[Opening INPUT section]
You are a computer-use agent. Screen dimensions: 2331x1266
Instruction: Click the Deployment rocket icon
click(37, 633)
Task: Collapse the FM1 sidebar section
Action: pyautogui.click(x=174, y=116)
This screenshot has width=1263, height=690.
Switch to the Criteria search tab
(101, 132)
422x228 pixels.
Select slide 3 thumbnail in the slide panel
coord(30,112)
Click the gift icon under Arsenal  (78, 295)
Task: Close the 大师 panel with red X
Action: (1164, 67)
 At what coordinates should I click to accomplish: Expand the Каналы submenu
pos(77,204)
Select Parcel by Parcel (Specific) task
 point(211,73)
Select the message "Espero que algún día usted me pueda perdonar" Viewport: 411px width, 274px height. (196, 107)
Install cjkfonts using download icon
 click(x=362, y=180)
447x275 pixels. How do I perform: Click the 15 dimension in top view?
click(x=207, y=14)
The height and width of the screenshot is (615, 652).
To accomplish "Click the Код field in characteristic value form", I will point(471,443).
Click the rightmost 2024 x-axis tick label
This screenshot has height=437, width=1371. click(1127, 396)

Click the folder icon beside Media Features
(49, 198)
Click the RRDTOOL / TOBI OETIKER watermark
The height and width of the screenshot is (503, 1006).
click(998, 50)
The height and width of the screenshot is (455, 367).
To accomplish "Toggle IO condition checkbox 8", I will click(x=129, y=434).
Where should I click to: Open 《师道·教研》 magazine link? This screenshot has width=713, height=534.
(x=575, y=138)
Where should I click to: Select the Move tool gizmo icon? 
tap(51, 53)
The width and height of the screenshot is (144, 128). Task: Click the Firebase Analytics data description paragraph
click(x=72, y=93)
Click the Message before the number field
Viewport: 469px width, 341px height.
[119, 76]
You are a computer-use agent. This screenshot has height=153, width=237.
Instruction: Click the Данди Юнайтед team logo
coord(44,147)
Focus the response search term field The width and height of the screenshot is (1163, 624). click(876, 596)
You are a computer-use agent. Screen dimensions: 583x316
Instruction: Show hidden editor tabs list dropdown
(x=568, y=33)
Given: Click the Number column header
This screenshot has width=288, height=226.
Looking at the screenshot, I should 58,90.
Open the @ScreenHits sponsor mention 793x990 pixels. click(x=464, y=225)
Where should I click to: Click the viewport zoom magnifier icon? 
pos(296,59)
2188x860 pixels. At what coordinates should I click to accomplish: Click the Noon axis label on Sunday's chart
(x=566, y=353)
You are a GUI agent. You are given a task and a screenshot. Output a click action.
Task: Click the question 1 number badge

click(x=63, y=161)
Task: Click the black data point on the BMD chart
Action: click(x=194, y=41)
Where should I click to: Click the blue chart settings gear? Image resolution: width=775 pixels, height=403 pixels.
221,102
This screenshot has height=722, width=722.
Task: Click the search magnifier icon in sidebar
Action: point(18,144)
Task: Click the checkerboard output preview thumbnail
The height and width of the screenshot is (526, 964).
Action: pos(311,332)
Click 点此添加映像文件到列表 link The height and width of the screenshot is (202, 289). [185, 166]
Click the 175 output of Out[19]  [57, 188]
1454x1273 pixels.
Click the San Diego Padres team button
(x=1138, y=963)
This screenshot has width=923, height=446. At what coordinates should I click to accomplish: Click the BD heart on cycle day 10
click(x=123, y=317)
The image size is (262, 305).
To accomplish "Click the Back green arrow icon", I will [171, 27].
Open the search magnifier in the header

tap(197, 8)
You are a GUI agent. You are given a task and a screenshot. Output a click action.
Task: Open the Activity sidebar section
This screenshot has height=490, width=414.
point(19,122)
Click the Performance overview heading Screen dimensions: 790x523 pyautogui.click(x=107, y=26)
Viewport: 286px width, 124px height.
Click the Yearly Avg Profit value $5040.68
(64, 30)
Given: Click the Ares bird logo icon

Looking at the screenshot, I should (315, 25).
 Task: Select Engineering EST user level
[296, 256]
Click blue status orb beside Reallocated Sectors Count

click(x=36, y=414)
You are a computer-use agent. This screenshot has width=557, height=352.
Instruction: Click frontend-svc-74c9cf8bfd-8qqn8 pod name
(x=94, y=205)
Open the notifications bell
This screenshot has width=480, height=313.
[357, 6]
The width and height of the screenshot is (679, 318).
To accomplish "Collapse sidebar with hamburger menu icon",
[Closing INPUT section]
PROBLEM DETAILS
What you return should be exactly the lines above, starting at the one with "Where should I click to: Click the blue" and ending at the one with "Click 点此添加映像文件到列表 link", and nothing else.

SOLUTION BELOW
Where should I click to: Click the blue chart settings gear? Image resolution: width=775 pixels, height=403 pixels.
221,102
This screenshot has height=722, width=722.
Task: Click the search magnifier icon in sidebar
Action: point(18,144)
Task: Click the checkerboard output preview thumbnail
The height and width of the screenshot is (526, 964).
Action: pos(311,332)
Click 点此添加映像文件到列表 link The height and width of the screenshot is (202, 289). [185, 166]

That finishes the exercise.